Because pressure conditions control winds, it is obvious that these areas must develop wind systems relatively independent of the belted system of earth winds so well illustrated in the southern hemisphere.
In summer, southern Asia develops a cyclone into which there is a considerable flow of air. This may be a heat low, or thermal low, limited to the lower levels of the atmosphere. From the Indian Ocean and the southwestern Pacific warm, humid air moves northward and northwestward into Asia, passing over India, Indochina, and China. This airflow constitutes the summer monsoon, which is accompanied by heavy rainfall in southeastern Asia.
In winter, Asia is dominated by a strong centre of high pressure, from which there is an outward flow of air reversing that of the summer monsoon. Blowing southward and southeastward toward the equatorial oceans, this winter monsoon brings dry, clear weather for a period of several months.

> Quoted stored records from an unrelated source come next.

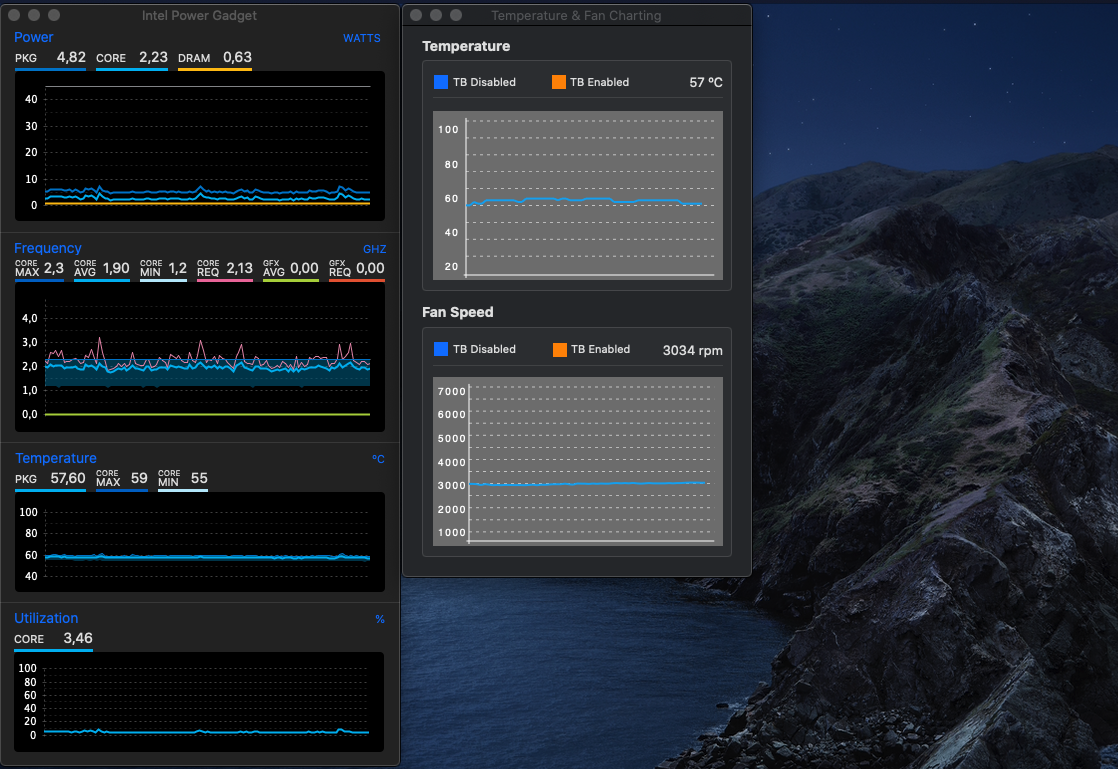
Task: Select the PKG power reading legend
Action: [x=50, y=58]
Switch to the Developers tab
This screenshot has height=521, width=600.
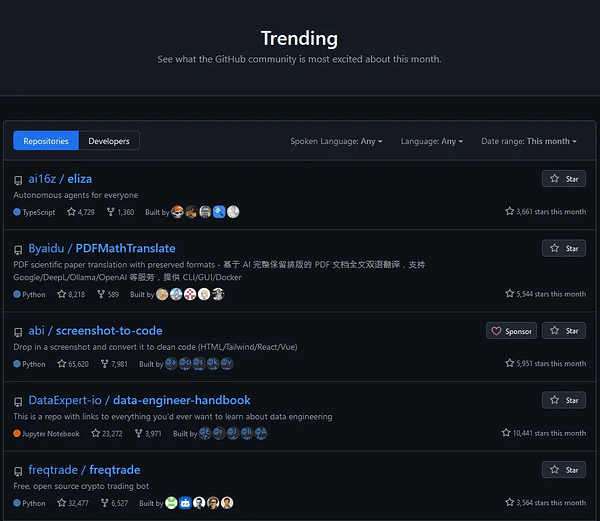pyautogui.click(x=109, y=141)
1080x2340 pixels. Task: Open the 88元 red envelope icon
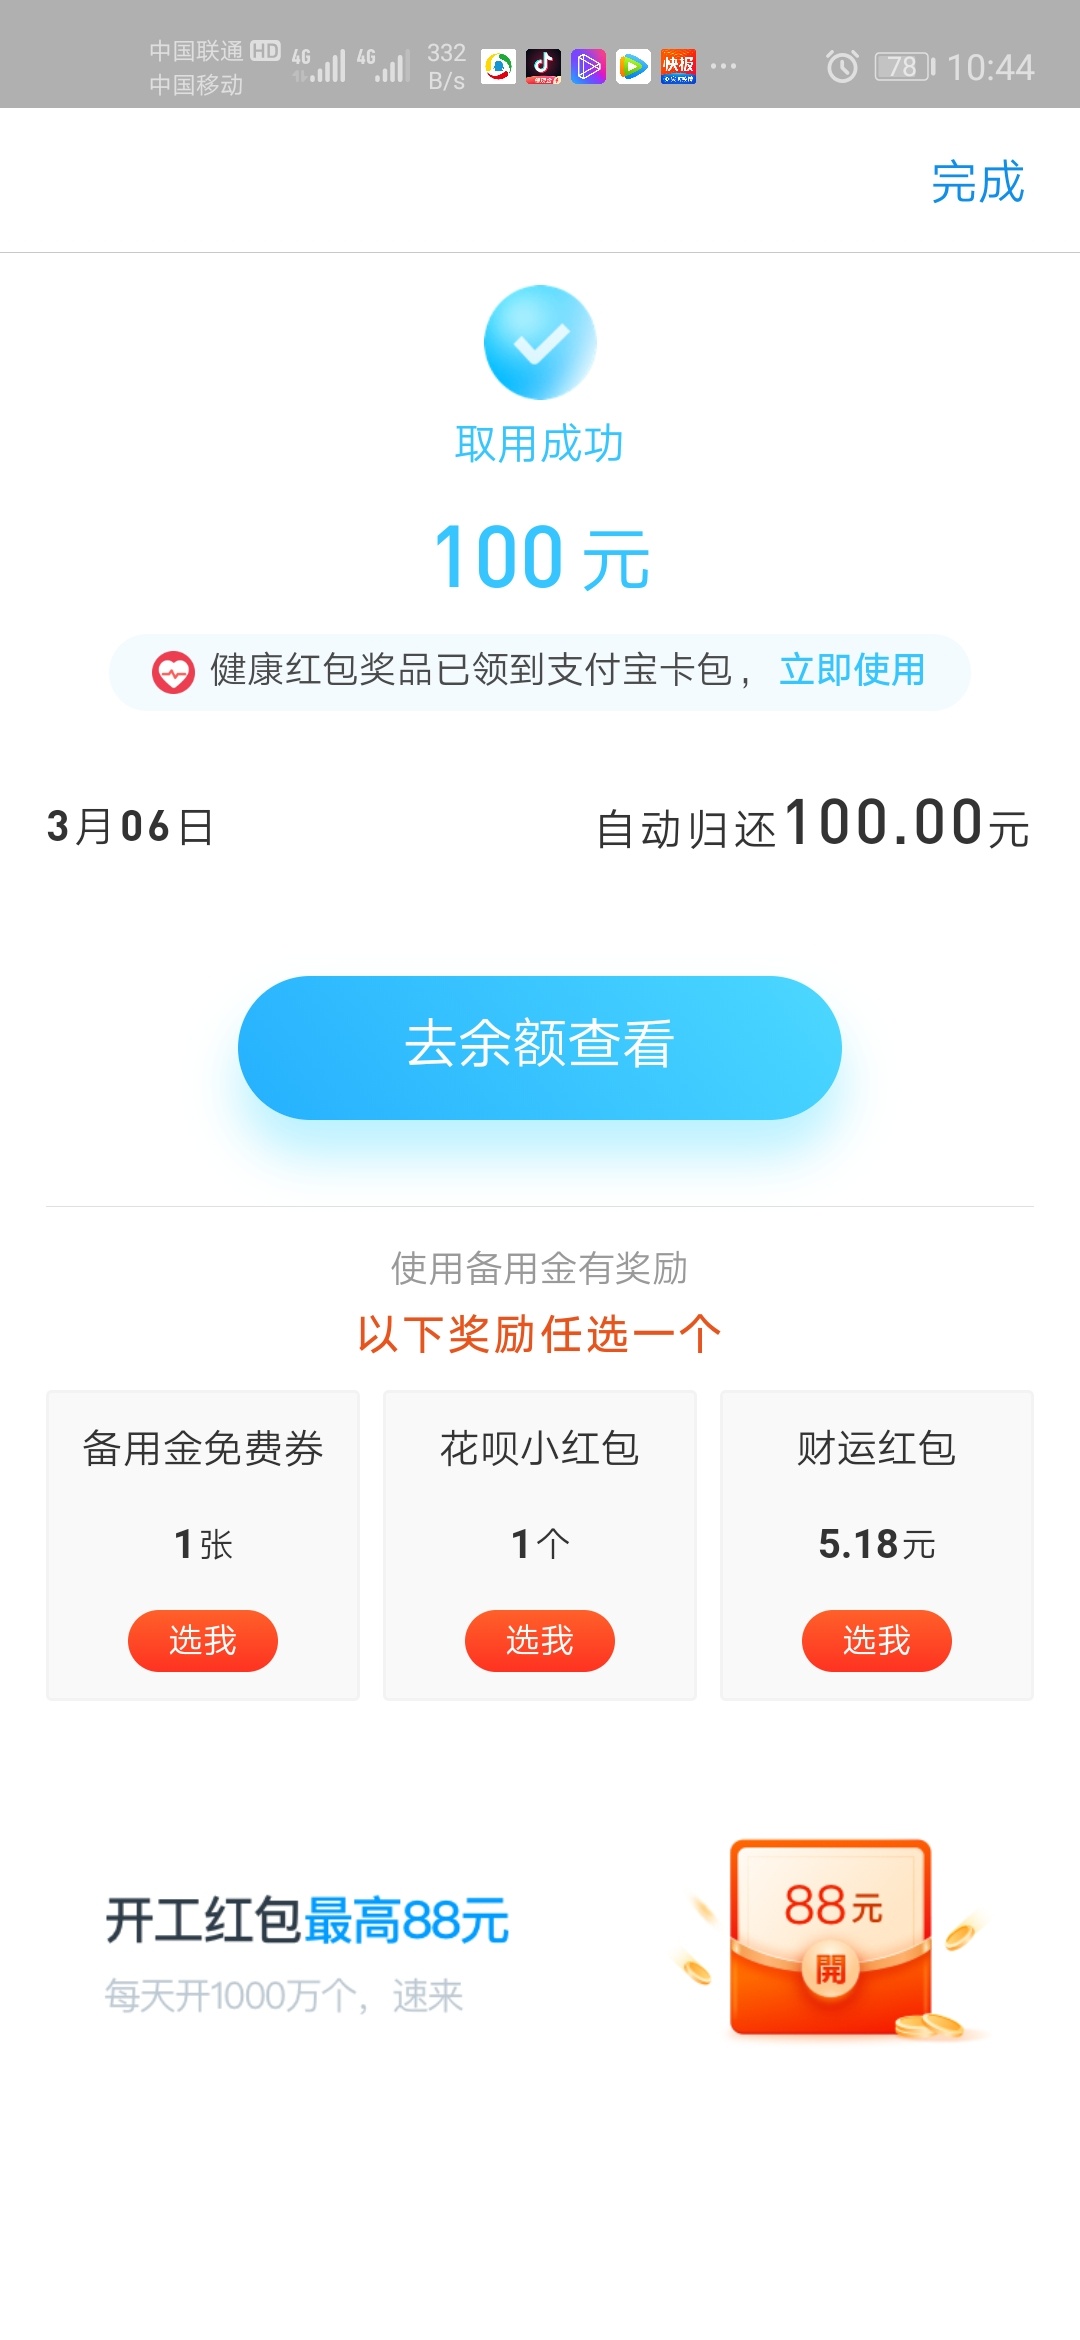832,1939
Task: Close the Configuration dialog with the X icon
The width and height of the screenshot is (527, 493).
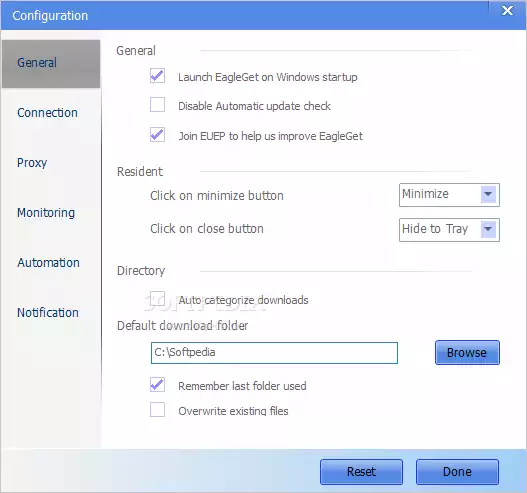Action: point(507,11)
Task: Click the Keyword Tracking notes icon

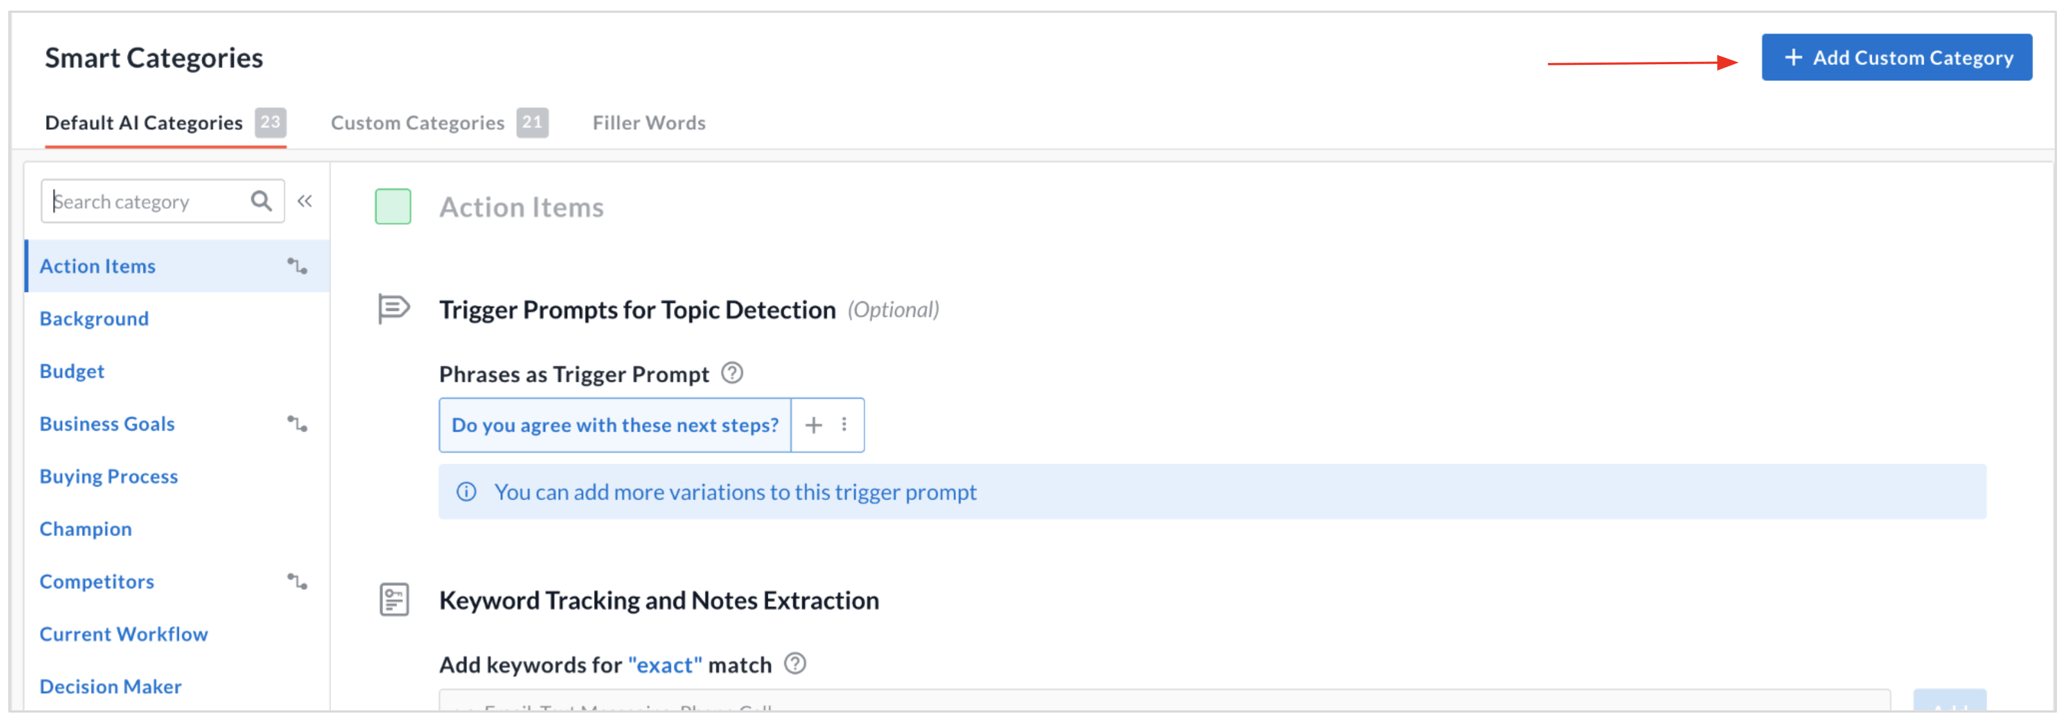Action: pos(393,599)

North America does not have the remarkable extremes of monsoon winds experienced by southeastern Asia, but there is nevertheless an alternation of temperature and pressure conditions between winter and summer. Wind records show that in summer there is a prevailing tendency for air originating in the Gulf of Mexico to move northward across the central and eastern part of the United States, whereas in winter there is a prevailing tendency for air to move southward from sources in Canada. Australia, too, shows a monsoon effect, but being south of the equator it reverses the conditions of Asia.